Section 15: Advanced Python Modules

  Python Bootcamp 0 to Hero

< Section 14 | Section 16 >

Collections Module

https://www.udemy.com/complete-python-bootcamp/learn/lecture/3512826?start=0#questions

The collections module is a built in module that implements specialized container datatypes providing alternatives to python’s general purpose build-in containers.  We’ve already discussed several of the basics: dict, list, set and tuple

Counter

Counter counts the number of time an item appears in a list.

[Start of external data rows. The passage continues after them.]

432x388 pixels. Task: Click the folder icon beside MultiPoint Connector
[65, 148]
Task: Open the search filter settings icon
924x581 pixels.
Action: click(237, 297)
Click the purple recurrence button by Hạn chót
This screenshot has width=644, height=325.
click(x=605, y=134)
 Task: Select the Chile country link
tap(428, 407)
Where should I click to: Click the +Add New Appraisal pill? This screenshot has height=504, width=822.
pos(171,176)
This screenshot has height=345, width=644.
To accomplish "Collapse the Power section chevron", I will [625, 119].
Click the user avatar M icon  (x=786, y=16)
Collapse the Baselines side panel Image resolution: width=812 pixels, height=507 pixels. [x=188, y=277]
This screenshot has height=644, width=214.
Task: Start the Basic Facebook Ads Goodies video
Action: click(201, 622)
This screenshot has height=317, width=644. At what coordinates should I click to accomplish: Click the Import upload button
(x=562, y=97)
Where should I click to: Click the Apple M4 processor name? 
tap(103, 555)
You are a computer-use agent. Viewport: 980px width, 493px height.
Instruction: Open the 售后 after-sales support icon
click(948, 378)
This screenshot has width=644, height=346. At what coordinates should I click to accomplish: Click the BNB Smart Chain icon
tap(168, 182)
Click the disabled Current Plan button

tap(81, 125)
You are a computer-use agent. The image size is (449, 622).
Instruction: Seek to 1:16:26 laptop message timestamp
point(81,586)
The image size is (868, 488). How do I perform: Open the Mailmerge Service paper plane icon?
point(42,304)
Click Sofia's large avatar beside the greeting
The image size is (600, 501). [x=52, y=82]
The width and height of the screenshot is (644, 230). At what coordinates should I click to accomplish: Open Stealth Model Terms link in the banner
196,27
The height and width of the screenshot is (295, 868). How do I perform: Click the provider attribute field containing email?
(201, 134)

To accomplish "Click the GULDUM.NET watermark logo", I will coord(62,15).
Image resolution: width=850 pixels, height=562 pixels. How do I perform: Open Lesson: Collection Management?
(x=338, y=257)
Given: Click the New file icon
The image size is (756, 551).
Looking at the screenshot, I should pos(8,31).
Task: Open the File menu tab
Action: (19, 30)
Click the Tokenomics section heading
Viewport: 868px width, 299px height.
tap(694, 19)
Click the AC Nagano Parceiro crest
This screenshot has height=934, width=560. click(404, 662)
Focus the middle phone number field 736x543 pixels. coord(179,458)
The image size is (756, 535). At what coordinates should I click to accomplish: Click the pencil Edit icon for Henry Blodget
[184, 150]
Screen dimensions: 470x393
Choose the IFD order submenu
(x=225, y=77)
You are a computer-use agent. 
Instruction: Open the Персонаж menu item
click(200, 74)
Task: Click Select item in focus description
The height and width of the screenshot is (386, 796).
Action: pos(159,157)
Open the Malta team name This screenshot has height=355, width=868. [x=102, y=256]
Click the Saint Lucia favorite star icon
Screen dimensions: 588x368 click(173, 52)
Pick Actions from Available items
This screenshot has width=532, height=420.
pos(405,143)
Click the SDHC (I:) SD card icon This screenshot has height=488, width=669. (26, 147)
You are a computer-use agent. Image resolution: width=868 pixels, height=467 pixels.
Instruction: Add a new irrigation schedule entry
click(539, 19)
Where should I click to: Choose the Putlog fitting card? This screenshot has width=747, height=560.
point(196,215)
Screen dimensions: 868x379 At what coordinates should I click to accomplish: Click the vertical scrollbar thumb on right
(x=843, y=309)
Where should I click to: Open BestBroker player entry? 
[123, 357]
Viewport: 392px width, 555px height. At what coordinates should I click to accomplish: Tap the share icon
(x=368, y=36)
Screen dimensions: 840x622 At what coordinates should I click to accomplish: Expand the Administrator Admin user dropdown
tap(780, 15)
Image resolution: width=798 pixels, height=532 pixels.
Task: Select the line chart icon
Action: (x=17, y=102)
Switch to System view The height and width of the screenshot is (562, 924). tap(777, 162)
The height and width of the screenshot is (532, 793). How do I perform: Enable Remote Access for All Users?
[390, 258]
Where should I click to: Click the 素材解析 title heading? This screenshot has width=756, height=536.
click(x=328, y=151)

Counter is a dict subclass which helps count hashable objects.  Inside of it elements are stored as dictionary keys and the counts of the objects are stored as the value

from collections import Counter
from collections import Counter
mylist = [1,1,1,1,2,2,3,3,3,4,4,2,2,5,1,5,2,5,4,6,6,7]
Counter(mylist)

Counter({1: 5, 2: 5, 3: 3, 4: 3, 5: 3, 6: 2, 7: 1})

s = 'Mississippi'
Counter(s)

Counter({‘M’: 1, ‘i’: 4, ‘s’: 4, ‘p’: 2})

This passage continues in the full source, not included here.